28 of 263 comments (clear)

  1. Obligatory disgruntled sarcastic comment by suso · · Score: 4, Insightful

    There is only one thing I like more than desktop screenshot timelines, and that is when image links that are 320x240 pixel size take me to an image that is 400x300 pixels in size when I click on it.

    Oh yeah, and where is the fucking Amiga desktop screenshot assholes?

    1. Re:Obligatory disgruntled sarcastic comment by Dhalka226 · · Score: 3, Insightful

      Did you enjoy it or not?

      I personally couldn't care less why the blog was created, nor do I particularly care if people are posting things just to make money. I judge articles based on whether or not I enjoyed them and that's it.*

      * Acknowledging, of course, that some sites go so overboard with the 500 page articles (composed of 200 total words) filled with ads that even if it might be the greatest article ever I don't read it.
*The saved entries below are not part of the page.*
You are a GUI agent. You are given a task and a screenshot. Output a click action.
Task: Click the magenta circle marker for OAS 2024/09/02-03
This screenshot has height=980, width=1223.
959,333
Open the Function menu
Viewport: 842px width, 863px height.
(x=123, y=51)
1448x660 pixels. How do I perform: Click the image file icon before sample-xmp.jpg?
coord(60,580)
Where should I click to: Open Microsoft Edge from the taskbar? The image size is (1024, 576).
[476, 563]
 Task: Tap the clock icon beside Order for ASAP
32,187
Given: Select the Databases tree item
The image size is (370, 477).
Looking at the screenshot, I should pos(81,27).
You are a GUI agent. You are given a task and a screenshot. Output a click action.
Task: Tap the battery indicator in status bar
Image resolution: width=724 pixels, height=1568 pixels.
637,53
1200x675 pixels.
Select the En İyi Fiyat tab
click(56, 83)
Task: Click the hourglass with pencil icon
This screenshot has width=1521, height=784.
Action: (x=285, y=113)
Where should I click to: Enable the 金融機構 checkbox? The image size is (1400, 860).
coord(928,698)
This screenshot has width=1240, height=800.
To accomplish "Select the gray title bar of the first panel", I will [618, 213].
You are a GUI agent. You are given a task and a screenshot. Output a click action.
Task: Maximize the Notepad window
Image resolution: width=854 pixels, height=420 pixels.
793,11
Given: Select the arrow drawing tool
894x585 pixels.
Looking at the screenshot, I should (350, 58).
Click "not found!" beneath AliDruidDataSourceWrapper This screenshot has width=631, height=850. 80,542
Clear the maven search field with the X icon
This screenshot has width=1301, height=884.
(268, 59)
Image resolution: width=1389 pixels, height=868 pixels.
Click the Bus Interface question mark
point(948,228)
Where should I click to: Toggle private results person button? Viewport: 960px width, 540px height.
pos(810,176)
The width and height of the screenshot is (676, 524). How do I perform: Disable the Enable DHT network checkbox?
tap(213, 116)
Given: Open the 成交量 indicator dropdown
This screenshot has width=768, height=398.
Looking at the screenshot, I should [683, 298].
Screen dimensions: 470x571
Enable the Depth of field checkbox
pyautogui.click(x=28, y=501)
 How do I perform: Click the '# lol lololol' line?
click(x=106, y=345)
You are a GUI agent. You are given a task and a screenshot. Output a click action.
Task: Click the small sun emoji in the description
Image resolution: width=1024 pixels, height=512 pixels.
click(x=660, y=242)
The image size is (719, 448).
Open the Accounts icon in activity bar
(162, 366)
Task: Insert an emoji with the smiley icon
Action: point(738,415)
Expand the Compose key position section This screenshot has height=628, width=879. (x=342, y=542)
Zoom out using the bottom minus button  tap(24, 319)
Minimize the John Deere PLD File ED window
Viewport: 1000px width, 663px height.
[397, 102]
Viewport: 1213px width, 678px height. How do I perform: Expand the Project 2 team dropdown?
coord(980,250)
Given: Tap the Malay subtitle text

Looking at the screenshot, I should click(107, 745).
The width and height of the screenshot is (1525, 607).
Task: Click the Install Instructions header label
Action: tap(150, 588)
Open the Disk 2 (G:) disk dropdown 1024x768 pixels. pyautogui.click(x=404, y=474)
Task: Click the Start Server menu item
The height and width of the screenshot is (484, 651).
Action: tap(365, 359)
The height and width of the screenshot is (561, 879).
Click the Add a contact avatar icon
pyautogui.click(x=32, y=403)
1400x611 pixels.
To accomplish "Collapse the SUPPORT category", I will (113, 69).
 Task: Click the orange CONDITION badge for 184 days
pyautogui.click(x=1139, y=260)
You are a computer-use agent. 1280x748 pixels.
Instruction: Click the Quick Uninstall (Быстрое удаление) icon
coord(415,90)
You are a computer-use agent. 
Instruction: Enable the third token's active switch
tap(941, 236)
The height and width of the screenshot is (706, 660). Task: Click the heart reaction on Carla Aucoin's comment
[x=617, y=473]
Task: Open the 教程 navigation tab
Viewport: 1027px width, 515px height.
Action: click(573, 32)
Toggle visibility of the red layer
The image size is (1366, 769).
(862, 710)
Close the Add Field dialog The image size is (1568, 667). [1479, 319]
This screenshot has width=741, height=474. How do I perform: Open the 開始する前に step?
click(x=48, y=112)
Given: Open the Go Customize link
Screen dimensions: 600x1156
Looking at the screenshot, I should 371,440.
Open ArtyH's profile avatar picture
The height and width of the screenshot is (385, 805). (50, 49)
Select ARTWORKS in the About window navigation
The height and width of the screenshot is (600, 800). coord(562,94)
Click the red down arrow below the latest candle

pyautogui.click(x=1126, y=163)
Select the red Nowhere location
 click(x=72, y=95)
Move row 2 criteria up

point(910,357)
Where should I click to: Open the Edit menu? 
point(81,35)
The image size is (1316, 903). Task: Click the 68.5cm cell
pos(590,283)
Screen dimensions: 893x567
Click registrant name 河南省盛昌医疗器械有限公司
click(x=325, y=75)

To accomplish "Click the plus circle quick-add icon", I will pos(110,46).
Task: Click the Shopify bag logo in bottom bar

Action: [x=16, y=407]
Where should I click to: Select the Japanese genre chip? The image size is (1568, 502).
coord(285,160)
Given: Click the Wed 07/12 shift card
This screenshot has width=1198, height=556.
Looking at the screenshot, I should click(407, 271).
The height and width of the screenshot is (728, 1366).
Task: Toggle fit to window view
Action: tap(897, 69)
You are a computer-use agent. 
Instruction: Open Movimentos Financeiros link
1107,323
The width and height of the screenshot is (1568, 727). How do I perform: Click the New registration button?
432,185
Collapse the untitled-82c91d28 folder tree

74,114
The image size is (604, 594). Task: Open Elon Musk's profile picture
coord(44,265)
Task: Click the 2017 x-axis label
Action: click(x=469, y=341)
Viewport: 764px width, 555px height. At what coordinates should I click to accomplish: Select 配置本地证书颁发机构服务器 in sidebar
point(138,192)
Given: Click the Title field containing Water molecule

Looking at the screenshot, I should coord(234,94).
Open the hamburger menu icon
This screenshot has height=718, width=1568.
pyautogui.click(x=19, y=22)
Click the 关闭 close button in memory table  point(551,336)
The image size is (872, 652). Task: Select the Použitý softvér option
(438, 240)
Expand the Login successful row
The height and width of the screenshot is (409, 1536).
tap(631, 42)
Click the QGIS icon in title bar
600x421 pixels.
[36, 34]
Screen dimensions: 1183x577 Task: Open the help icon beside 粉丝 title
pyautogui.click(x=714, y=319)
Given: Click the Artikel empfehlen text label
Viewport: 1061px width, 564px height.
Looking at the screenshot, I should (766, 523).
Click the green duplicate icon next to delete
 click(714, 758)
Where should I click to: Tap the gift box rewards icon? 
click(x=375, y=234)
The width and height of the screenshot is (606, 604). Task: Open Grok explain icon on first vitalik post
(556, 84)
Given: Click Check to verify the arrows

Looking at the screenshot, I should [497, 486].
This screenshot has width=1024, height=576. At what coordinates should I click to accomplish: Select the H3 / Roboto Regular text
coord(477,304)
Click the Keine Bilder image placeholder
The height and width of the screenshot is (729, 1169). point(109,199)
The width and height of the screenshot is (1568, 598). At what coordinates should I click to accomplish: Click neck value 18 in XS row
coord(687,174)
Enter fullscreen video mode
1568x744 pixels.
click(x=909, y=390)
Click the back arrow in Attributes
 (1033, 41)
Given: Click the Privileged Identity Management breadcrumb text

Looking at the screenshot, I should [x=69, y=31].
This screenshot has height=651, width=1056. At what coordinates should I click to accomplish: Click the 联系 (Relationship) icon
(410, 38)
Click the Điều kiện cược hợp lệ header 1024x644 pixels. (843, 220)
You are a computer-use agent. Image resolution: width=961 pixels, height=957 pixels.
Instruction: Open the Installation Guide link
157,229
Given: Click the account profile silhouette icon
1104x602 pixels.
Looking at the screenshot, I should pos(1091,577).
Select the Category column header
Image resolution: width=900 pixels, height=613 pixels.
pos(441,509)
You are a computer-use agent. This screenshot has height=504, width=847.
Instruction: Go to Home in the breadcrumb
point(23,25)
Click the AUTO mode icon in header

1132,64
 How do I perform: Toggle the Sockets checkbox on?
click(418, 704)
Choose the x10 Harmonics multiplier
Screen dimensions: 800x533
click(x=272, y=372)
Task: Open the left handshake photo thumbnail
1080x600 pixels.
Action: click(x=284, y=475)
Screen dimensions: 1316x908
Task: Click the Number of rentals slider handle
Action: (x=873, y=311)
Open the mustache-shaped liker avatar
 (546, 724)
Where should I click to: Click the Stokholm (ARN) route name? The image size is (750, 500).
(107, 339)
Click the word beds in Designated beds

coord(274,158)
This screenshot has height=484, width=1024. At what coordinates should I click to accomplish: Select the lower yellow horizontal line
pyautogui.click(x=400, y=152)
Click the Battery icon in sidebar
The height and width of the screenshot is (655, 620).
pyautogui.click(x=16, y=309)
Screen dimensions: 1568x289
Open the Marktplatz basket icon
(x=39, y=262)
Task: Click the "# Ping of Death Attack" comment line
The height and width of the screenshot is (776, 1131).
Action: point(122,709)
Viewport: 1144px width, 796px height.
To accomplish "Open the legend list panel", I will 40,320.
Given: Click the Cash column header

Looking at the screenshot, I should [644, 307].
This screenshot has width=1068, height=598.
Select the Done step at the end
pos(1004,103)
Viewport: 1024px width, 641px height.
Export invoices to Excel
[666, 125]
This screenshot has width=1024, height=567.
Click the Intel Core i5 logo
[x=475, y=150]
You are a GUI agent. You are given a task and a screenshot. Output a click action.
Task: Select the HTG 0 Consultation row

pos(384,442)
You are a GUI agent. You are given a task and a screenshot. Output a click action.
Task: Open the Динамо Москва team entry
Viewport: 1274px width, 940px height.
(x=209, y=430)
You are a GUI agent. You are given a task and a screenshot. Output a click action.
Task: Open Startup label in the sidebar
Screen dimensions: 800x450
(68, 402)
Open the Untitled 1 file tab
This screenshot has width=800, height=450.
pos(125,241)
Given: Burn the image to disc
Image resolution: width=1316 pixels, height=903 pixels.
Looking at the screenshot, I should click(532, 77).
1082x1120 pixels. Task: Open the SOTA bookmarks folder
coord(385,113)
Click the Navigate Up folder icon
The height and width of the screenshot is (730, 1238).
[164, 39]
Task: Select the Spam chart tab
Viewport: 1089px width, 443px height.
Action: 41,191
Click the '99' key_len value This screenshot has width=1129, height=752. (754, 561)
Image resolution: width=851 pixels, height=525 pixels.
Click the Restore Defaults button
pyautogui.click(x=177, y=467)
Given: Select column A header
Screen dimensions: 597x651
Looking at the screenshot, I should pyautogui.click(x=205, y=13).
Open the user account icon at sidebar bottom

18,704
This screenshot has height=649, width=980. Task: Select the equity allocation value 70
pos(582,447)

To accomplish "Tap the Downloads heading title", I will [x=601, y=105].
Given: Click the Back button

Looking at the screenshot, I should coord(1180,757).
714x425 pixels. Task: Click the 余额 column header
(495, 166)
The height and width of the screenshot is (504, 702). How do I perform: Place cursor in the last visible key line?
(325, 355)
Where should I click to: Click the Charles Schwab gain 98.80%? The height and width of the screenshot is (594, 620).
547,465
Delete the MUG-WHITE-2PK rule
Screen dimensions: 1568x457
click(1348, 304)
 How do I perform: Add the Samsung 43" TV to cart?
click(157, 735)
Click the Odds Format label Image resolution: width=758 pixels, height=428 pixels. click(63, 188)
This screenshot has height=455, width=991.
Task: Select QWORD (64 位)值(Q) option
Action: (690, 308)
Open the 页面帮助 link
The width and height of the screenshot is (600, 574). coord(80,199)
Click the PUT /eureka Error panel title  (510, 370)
    2. Re:Obligatory disgruntled sarcastic comment by iamhassi · · Score: 5, Informative

      "I judge articles based on whether or not I enjoyed them and that's it."

      Yeah... but considering all the guy did was rip every from google images it's a bit disheartening:
      Windows 1.0
      Macintosh System 1
      Macintosh System 3
      Microsoft Windows 2.0

      Or he stole them from Wikipedia: Macintosh System 7

      He didn't even dig far either, he just ripped them from the first page of images that popped up.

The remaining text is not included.